Monday, October 8, 2007

It's in 'im, and it's got to come out...

…lots to catch up on here , so in the words of Mark Lindsay of Paul Revere & The Raiders, "I’m gonna stomp and shout and work it on out!”

“THOSE CROCODILE TEARS I WATCH YOU CRY…”
And what a Croc(k) disgraced Olympian Marion Jones truly is, too!  After years of Rafael Palmeiro-style denial that she used illegal performance-enhancing substances, she decides to come clean the nanosecond she gets caught with the goods and give a half-hearted tear-filled apology during which she vowed to help make other people’s lives better from here on out.  Yeah, right, whatever.  I never have liked this woman anyway, almost from the beginning when she did those Nike TV ads where she pretended to be a talk radio host and said, “Alright, all you suckas out there…” and sat there trash-talking about how good she was. 
In the words of my man Lemmy in his Motorhead classic “Traitor”, “You are abomination—you that betray the nation…”  Enjoy your time in the pokey with your bitches there, Marion…

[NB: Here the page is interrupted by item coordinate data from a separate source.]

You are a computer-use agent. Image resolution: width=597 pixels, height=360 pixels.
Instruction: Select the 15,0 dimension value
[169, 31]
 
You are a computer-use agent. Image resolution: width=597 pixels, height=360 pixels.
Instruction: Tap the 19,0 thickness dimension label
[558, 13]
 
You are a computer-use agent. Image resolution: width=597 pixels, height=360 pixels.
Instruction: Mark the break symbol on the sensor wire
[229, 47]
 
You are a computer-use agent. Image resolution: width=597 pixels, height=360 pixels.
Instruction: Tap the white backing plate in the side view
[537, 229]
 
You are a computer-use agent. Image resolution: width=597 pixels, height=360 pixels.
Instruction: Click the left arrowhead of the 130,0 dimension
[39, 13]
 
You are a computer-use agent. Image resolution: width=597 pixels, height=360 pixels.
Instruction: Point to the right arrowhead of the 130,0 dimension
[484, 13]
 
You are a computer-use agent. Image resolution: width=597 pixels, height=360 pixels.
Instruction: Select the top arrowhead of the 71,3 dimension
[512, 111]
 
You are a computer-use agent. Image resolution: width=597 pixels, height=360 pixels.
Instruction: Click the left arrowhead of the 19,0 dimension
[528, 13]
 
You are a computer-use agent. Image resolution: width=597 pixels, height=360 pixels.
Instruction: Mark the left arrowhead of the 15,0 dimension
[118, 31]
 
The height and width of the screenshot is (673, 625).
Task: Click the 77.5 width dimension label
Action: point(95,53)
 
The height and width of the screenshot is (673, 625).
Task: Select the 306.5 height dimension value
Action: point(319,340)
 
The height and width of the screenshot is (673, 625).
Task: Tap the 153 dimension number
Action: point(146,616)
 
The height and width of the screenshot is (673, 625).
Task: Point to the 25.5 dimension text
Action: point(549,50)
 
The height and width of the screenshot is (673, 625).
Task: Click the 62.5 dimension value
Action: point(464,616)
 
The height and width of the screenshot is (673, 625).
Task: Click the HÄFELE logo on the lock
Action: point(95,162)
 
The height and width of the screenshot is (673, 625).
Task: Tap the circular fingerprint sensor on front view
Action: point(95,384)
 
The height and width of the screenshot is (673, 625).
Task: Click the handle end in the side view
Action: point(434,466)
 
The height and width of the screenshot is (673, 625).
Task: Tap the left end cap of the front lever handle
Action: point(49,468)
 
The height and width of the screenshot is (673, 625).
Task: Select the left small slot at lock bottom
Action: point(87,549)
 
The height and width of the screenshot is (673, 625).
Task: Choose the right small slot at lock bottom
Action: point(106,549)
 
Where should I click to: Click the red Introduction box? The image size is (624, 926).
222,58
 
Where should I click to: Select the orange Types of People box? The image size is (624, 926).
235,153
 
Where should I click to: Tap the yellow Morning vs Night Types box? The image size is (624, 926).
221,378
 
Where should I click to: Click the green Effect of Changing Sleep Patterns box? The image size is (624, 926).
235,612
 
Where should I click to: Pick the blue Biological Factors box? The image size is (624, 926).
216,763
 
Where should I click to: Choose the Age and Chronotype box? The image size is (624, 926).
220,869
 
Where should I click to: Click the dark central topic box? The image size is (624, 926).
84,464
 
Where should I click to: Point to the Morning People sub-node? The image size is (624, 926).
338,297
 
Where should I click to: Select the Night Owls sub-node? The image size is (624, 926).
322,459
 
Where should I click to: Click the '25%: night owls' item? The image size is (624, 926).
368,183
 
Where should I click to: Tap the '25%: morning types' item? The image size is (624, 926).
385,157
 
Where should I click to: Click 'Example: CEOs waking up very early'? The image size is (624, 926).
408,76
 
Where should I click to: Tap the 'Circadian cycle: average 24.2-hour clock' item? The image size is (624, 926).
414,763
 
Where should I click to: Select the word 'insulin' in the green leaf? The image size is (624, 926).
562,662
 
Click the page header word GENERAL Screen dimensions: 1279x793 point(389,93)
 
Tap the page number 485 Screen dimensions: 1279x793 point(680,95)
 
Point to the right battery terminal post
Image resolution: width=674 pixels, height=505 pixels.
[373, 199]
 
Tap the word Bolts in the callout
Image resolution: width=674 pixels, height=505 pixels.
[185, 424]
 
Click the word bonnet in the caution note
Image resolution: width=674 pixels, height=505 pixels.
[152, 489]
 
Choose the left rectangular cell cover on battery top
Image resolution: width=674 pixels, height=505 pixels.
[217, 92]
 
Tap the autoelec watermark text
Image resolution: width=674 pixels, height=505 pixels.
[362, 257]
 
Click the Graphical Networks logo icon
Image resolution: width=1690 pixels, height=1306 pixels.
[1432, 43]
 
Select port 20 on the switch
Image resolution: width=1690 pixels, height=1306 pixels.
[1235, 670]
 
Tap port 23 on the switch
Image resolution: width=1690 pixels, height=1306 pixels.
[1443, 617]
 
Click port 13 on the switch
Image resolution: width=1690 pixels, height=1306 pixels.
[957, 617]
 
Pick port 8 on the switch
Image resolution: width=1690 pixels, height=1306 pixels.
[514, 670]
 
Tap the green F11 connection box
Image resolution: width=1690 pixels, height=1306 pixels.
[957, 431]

AND NOW FOR SOMETHING COMPLETELY DIFFERENT…
On the opposite end of the sports spectrum, a tip of da hat to the Colorado Rockies, who decided as a team to donate a full playoff share to the family of Mike Coolbaugh, the first base coach of the Tulsa Drillers who was tragically struck and killed by a line drive earlier this season.  Tulsa is the AA minor league affiliate of the Rockies, and most of the Colorado players didn’t even know the man, but the team voted to help assist Coolbaugh’s widow (who is pregnant with the couple’s third child) with the full playoff share, which is no small chunk of change, especially if they win the World Series.  Bravo, gentlemen, bravo!

MIZZOU-RAH!
Congratulations to my Missouri Tigers for stomping the living caca out of Nebraska in Columbia on Saturday night.  Expectations have been at an all-time high for MU’s football team this year, and so far, they’ve lived up to them.  Next week’s game at Oklahoma will be an even bigger test of their collective mettle, and a win there would exorcise a demon or two for the program.  Congrats also to Kansas for picking off K-State in their own house on Saturday.  And a tongue-in-cheek congrats to Notre Dame for finally getting off the schnide and winning a game, 20-6 at UCLA, who’ve brought shame and disgrace upon themselves for life.


While I’m on football, is there anyone else besides me who’s finding the college game more fun to watch this year than the pros?  I love the NFL, but for some reason, their games are getting rather boring and predictable to me this year, while the colleges are more exciting and energetic.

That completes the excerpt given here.